▶ **Written task**: Give the data again from the line with "Click the thumbs-up" up to and including the line with "[x=876, y=331]", swapping "marker" for "pin" and leaving everything else unchanged.

▶ **Record list**:
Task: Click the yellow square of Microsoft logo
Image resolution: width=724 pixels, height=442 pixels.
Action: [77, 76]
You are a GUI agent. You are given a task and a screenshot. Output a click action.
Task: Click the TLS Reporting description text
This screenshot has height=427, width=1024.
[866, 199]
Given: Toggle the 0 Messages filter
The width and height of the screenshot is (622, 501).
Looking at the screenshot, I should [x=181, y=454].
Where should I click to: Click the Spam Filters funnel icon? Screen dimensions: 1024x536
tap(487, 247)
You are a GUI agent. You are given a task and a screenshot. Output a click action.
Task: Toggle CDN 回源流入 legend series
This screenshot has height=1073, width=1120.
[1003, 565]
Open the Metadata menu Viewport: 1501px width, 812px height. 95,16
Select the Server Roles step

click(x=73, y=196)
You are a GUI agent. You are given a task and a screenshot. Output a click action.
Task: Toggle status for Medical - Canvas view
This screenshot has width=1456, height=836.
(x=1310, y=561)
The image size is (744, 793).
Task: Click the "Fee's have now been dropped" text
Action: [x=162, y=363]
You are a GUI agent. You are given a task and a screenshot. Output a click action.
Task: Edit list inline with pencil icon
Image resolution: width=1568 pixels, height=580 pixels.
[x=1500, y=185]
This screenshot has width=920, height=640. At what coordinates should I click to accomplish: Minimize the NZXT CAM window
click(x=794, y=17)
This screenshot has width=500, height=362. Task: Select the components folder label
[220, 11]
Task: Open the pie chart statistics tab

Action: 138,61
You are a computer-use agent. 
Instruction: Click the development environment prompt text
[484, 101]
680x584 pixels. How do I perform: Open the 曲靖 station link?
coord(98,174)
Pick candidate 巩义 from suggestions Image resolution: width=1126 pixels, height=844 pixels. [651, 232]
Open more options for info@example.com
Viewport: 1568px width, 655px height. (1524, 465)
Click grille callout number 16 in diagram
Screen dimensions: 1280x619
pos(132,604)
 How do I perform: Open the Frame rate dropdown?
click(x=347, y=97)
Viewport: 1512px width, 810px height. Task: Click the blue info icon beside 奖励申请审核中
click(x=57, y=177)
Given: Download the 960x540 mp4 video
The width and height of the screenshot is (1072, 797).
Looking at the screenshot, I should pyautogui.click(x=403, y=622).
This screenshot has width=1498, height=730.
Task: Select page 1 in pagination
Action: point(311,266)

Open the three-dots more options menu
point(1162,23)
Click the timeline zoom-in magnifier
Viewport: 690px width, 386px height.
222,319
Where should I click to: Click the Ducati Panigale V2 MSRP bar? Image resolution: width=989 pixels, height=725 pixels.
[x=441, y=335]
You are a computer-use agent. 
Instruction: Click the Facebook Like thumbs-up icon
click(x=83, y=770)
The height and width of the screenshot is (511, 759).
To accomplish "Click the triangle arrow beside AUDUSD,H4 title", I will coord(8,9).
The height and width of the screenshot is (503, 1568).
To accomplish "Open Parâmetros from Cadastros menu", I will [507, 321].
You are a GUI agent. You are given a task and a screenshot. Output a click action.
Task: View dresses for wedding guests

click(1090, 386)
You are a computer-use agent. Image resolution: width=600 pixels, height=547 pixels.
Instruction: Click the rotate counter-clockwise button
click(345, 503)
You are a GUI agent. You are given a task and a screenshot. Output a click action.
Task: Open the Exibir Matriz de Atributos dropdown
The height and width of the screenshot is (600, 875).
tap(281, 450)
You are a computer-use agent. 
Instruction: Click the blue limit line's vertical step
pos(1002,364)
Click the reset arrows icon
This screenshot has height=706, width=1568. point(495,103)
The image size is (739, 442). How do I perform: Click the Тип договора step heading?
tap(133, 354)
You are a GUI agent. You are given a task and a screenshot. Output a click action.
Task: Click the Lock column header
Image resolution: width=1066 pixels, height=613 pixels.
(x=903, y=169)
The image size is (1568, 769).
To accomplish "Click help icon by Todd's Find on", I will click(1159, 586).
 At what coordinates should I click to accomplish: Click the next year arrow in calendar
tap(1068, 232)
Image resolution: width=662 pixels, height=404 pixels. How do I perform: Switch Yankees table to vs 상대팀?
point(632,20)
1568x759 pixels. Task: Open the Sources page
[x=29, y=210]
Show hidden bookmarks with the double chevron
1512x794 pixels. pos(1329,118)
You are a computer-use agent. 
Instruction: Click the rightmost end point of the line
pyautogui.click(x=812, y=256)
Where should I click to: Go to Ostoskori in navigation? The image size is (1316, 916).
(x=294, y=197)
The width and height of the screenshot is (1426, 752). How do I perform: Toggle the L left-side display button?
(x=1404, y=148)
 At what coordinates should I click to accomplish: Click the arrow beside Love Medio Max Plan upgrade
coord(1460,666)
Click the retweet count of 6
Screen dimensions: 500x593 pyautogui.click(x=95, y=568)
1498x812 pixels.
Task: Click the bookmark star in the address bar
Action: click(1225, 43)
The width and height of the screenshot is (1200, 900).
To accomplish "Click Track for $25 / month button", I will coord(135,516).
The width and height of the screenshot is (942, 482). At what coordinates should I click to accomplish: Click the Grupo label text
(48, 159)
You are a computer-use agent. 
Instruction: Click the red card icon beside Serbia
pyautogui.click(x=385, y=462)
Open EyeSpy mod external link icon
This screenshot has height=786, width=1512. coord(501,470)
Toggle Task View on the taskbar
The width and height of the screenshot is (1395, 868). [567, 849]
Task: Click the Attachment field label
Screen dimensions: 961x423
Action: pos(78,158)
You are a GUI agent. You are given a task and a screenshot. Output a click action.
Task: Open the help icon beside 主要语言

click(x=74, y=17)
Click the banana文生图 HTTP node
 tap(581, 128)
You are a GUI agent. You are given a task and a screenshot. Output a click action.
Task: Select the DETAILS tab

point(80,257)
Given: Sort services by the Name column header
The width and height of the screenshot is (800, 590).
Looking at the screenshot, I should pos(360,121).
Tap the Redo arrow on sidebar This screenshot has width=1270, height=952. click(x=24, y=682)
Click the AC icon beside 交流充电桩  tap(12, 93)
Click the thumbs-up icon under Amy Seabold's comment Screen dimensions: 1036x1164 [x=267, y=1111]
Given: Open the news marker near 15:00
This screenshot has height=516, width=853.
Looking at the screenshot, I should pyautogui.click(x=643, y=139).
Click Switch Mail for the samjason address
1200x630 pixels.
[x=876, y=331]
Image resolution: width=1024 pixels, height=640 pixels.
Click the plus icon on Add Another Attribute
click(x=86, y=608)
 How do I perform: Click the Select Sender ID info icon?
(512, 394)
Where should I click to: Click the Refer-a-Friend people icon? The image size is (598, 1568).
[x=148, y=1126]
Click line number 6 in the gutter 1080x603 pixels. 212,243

▶ **The response**:
Click the thumbs-up icon under Amy Seabold's comment Screen dimensions: 1036x1164 [x=267, y=1111]
Given: Open the news pin near 15:00
This screenshot has height=516, width=853.
Looking at the screenshot, I should pyautogui.click(x=643, y=139).
Click Switch Mail for the samjason address
1200x630 pixels.
[x=876, y=331]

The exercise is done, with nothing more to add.